NavList:
A Community Devoted to the Preservation and Practice of Celestial Navigation and Other Methods of Traditional Wayfinding
From: David C
Date: 2017 Aug 14, 21:22 -0700
eLoran has an advantage that I have not seen mentioned. Provision of GNSS is restricted to a few countries - US, China, Russia, India(?) and may be a few others. On the other hand eLoran stations can be set by just about any country. NZ is a country that depends on shipping and aviation for trade. If the NZ government wanted to I am sure that it could find $20m or $50m (or whatever the figure is) to set up an eLoran station. Build other stations in Australia, Chile and on Norfolk Island or Fiji and PNT in the Oz - NZ - South Paciic region would be independant of the big powers Could SA be turned on again?

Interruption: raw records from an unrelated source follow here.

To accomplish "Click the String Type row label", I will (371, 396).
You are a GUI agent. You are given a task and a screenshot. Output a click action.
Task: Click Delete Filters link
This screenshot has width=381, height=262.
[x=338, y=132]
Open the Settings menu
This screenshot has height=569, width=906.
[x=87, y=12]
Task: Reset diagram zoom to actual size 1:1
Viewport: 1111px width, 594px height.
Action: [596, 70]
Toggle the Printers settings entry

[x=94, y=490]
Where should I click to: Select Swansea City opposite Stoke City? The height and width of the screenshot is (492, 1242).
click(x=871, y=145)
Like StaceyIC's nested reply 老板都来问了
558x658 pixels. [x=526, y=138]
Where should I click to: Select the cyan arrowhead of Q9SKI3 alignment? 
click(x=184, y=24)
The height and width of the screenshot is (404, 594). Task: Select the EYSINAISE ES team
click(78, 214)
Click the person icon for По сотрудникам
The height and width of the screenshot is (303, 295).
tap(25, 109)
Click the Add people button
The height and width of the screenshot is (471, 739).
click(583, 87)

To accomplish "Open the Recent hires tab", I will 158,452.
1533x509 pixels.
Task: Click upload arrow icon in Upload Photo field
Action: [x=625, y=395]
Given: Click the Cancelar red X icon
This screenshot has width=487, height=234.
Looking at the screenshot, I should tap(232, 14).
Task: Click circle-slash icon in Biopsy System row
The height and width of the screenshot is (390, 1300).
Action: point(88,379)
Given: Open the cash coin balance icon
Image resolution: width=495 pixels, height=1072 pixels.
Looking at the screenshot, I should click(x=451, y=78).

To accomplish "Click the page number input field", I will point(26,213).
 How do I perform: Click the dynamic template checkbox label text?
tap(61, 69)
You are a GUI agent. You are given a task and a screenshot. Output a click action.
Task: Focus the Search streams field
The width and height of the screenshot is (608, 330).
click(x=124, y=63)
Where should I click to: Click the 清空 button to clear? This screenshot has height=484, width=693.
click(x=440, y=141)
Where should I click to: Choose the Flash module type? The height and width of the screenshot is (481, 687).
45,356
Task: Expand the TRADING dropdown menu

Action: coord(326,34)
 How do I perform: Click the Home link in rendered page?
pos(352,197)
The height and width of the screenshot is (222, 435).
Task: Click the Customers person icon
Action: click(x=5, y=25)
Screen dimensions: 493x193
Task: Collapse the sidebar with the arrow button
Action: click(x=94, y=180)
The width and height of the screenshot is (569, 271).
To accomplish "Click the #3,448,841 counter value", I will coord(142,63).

I do not have any sympathy for motorists who cannot read paper maps or taxi drivers who do not have route knowledge. However NZ, like other countries, is becoming dependant on GNSS where it matters. The obvious example is civil aviation which is moving to GNSS/ADS-B with only a few ground aids. There is at least one airport in NZ where RNP approaches are common. I suspect that eLoran/ADS-B would be feasible but maybe ground aids would need to be retained at RNP airports.
What I am suggesting is that maybe there needs to be a two tier PNT network:
- GNSS/LEO provided by the super powers.
- eLoran provided by smaller countries.
Both networks would be freely available to everyone.